In the following sections, we summarize the most important research results within the cluster context. These results form the basis for key parts of the VR demonstrator.
Web technologies provide the basis to distribute digital information worldwide and have changed the way we live and work. A case in point from the recent past is video. While all the technology has been there, it was little used. This, however, changed dramatically as video became available on the Web: it's now a multi-billion industry. We see a similar situation with interactive 3D: all the required technology is already present in every PC and most mobile phones, and it is waiting to be unleashed by extending the core Web technologies to support interactive 3D content.
Instead of adapting existing graphics technologies to the Web, Karrenberg et al. used a more radical approach when developing XML3D: They take today's Web technology and try to find the minimum set of extensions that fully support interactive 3D content as an integral part of mixed 2D/3DWeb documents. The design of XML3D is based on modern programmable graphics hardware and reuses a lot of the other technology developed in RA7. They demonstrate the feasibility of their approach by integrating XML3D support into two major open browser frameworks from Mozilla and WebKit, as well as providing a portable implementation based on JavaScript and WebGL. XML3D and related technologies are now developed jointly by groups at the MMCI, Intel VCI, and DFKI.

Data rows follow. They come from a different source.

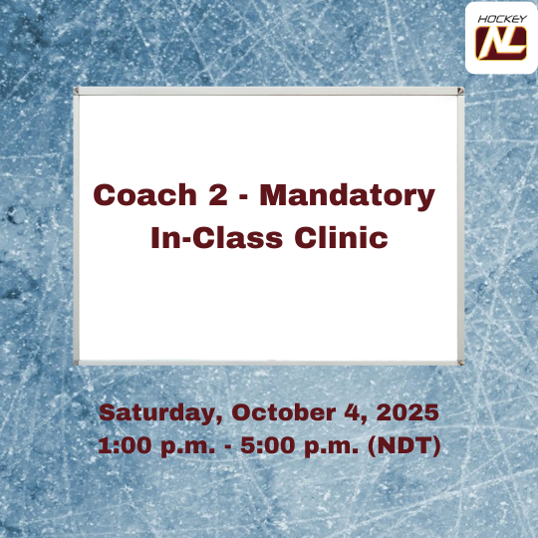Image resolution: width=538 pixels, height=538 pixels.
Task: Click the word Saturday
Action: [158, 412]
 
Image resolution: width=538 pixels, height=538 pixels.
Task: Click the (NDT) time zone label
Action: [404, 445]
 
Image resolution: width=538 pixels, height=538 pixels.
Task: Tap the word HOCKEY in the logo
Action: [501, 19]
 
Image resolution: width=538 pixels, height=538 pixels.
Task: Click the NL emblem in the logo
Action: [501, 43]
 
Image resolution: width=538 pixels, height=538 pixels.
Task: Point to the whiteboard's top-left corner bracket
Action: [81, 93]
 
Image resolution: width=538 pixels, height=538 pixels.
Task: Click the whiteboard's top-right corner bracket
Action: [458, 93]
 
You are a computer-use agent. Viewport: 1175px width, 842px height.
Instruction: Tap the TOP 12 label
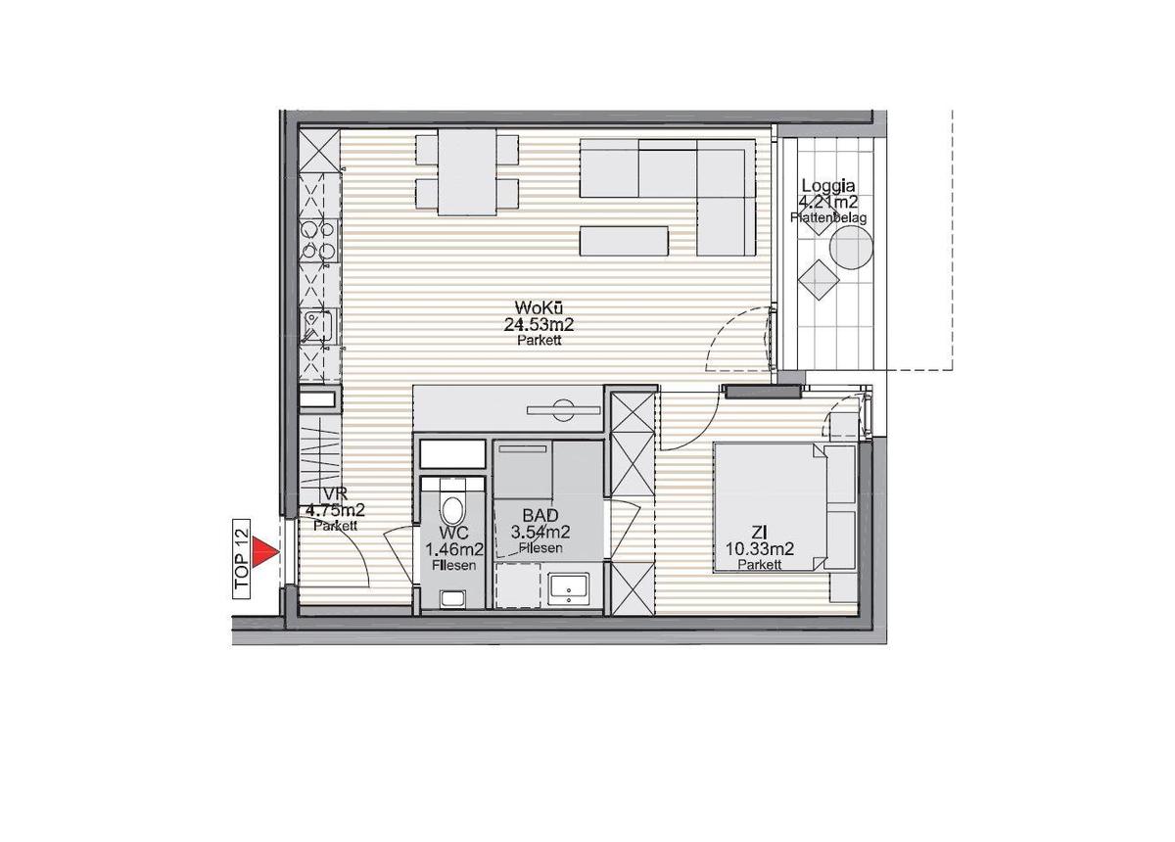(x=242, y=559)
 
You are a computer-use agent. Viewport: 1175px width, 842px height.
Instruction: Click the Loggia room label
(x=828, y=186)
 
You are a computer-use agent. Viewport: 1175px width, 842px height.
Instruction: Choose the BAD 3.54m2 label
(x=540, y=523)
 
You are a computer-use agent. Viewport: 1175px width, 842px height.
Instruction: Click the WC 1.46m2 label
(x=451, y=548)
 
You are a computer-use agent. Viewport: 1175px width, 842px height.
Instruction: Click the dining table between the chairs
(x=465, y=173)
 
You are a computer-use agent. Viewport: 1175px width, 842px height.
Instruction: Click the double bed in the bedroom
(x=783, y=507)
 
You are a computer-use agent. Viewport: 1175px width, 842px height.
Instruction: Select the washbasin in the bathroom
(x=568, y=587)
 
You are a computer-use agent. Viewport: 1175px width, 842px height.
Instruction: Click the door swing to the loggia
(x=739, y=338)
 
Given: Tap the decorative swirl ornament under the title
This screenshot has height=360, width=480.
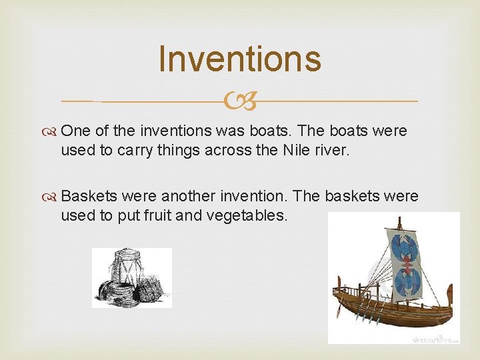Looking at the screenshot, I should (x=240, y=101).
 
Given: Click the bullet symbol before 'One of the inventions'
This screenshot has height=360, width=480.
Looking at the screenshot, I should (x=53, y=131).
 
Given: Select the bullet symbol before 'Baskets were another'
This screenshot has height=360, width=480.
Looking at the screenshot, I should (x=53, y=197).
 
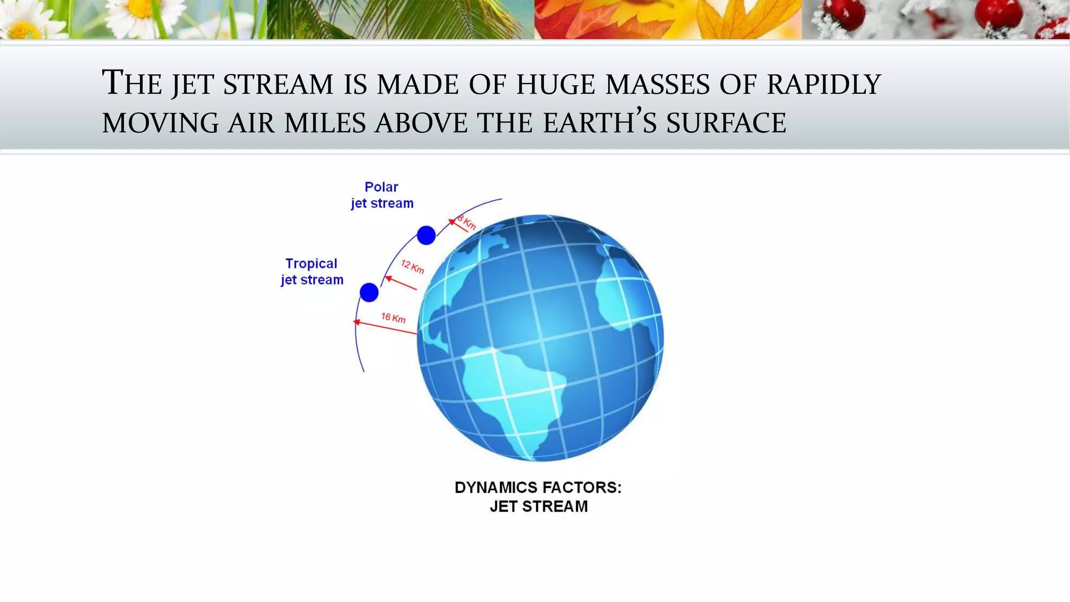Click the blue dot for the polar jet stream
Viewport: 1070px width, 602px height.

Accurately rendering glossy materials remains a major challenge. In collaboration with Cornell University, Davidovic et al. introduced a Monte-Carlo solution that separately solves for the low-rank and high-rank (but sparse, i.e. glossy) components of illumination in a scene. For the low-rank component, they introduce visibility clustering and other approximations. For the high rank component, they use a local light technique to correct for any missing illumination. Compared to competing techniques the approach achieves accurate gloss rendering in minutes, making the technique suitable for previewing applications, such as industrial design, e-commerce, and architecture, where material appearance is critical.
Many lighting simulation techniques operate by starting computations from the light sources, such as Instant Global Illumination. However, they have the problem that most of these computations end up being irrelevant for most views in a large virtual environment. To mitigate this problem, Georgiev et al. have developed a simple and practical algorithm for importance sampling virtual point lights (VPLs). During VPL distribution, a Russian roulette decision accepts each VPL proportionally to its estimated contribution to the final image. As a result, more VPLs are concentrated in areas that illuminate the visible parts of the scene, at the cost of a negligible increase in performance overhead in the preprocessing phase. Most interestingly, the approach is trivial to parallelize and remains efficient for low sampling rates.

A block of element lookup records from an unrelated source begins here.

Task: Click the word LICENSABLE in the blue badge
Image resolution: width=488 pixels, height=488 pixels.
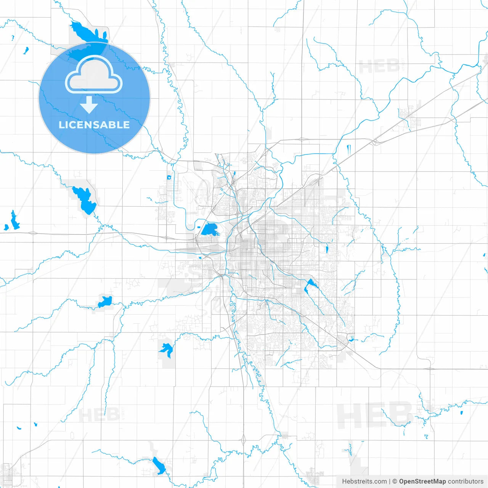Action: tap(94, 125)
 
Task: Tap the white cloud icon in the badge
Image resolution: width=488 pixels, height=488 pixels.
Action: tap(94, 75)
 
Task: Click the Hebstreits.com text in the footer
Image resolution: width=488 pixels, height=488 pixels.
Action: tap(364, 482)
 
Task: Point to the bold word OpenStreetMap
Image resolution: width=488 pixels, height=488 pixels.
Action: tap(422, 482)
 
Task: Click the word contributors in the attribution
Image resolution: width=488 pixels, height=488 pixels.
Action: tap(466, 482)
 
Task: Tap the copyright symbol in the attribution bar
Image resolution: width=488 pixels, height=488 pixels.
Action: tap(395, 482)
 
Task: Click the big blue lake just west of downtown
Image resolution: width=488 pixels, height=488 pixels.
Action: tap(209, 230)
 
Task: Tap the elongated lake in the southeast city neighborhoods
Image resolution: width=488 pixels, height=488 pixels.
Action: tap(309, 286)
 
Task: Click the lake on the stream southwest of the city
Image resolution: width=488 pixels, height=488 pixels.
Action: tap(105, 301)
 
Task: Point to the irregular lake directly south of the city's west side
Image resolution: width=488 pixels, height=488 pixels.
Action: tap(166, 349)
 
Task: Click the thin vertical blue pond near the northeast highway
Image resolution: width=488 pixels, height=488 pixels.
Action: tap(348, 149)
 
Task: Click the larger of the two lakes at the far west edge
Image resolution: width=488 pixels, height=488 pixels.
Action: tap(14, 221)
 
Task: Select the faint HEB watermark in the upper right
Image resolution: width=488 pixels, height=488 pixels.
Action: tap(379, 67)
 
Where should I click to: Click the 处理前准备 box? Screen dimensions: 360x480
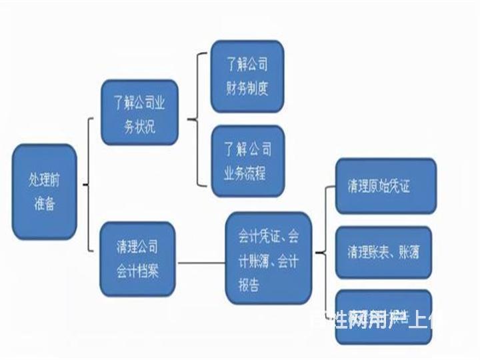(x=44, y=191)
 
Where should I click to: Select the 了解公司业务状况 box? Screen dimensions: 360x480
(x=139, y=112)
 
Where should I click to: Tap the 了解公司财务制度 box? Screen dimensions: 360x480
(x=247, y=76)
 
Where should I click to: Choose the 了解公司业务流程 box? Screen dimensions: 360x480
(x=247, y=161)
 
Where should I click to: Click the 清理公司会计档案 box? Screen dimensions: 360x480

Computing global illumination in complex scenes is a demanding task even with today's computational power. Herzog et al. proposed a novel irradiance caching scheme that combines the advantages of two state-of-the-art algorithms for high-quality global illumination rendering: Lightcuts, an adaptive and hierarchical instant-radiosity based algorithm, and the widely used (ir)radiance caching algorithm for sparse sampling and interpolation of (ir)radiance in object space. They achieve significantly better image quality while also speeding up the computation by one to two orders of magnitude with respect to the well-known photon mapping with (ir)radiance caching procedure.
Recent approaches to global illumination for dynamic scenes achieve interactive frame rates by using coarse approximations to geometry, lighting, or both, which limits scene complexity and rendering quality. Ritschel et al. presented an efficient and scalable method to compute global illumination solutions at interactive rates for complex and dynamic scenes. Their method is based on parallel final gathering running entirely on the GPU. At each final gathering location they perform micro-rendering: they traverse and rasterize a hierarchical point-based scene representation into an importance-warped micro-buffer, which allows for BRDF importance sampling. The approach allows quality to be traded for speed by reducing the sampling rate of the gathering locations in conjunction with bilateral upsampling.
A new approach to screen space ambient occlusion (SSAO) has been presented by Ritschel et al., which adds effects such as directional shadows and indirect color bleeding. The proposed generalization has only a small overhead compared to classic SSAO, approximates direct and one-bounce light transport in screen space, can be combined with other methods that simulate transport for macro structures, and is visually equivalent to SSAO in the worst case without introducing new artifacts. Since their method works in screen space, it does not depend on geometric complexity. Plausible directional occlusion and indirect lighting effects can be displayed for large and fully dynamic scenes at real-time frame rates.
Another approach brings the user into the loop to obtain special effects, such as changing the reflections on an object that would contradict physical laws to better match vis artistic vision. Ritschel et al. introduce a system that transforms physically correct reflections by reflection constraints. The system introduces a taxonomy of reflection editing operations, using an intuitive user interface, that works directly on the reflecting surfaces with real-time visual feedback using a GPU. A user study shows how such a system can allow users to quickly manipulate reflections according to an art direction task.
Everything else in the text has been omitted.